## [PROMPT]
Shift the answer coordinates in the data below by 124. Reproduce the data starting with the line containing "Screen dimensions: 1316x897" and going on through the line containing "[x=1000, y=429]", keeping all other text unchanged, adding 124 to each x and y value in the answers, and omitting the pictures.

## [TASK INPUTS]
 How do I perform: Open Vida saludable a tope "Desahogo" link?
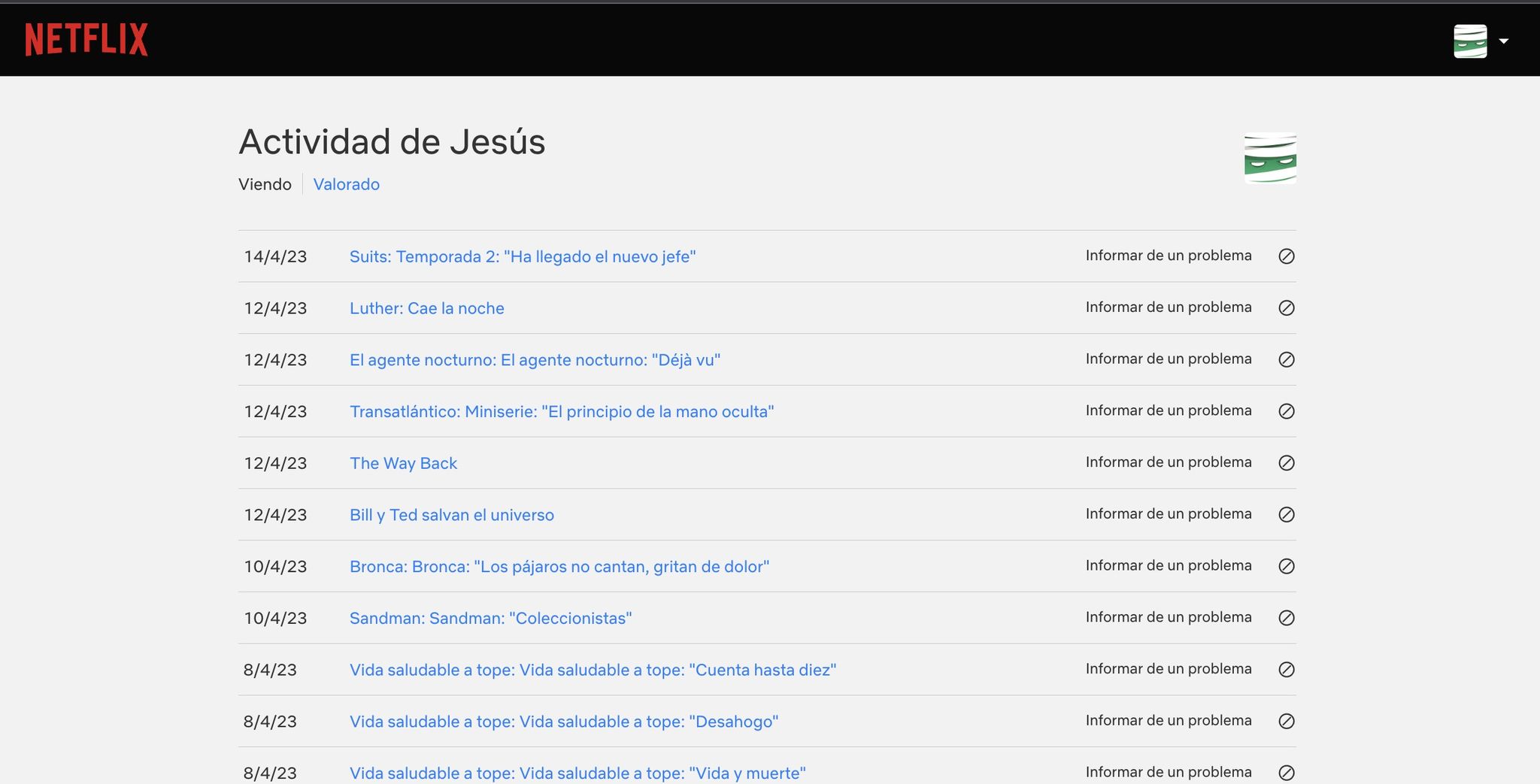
...
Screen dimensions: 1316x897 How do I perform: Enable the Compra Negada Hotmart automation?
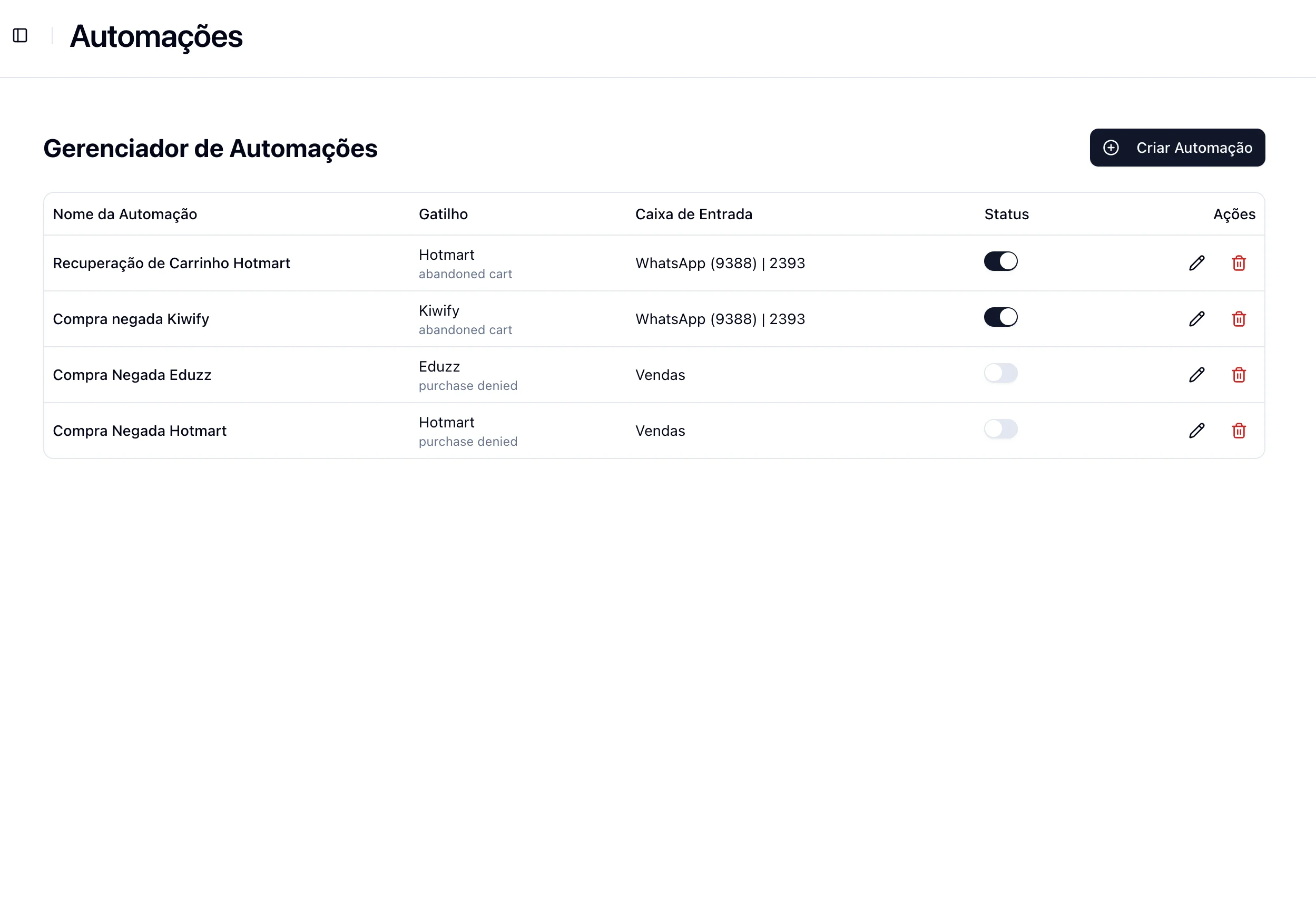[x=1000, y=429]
---
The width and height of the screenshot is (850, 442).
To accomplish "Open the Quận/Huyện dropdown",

## [EXERCISE ANSWER]
Screen dimensions: 1316x897 How do I perform: Enable the Compra Negada Hotmart automation?
[x=1124, y=553]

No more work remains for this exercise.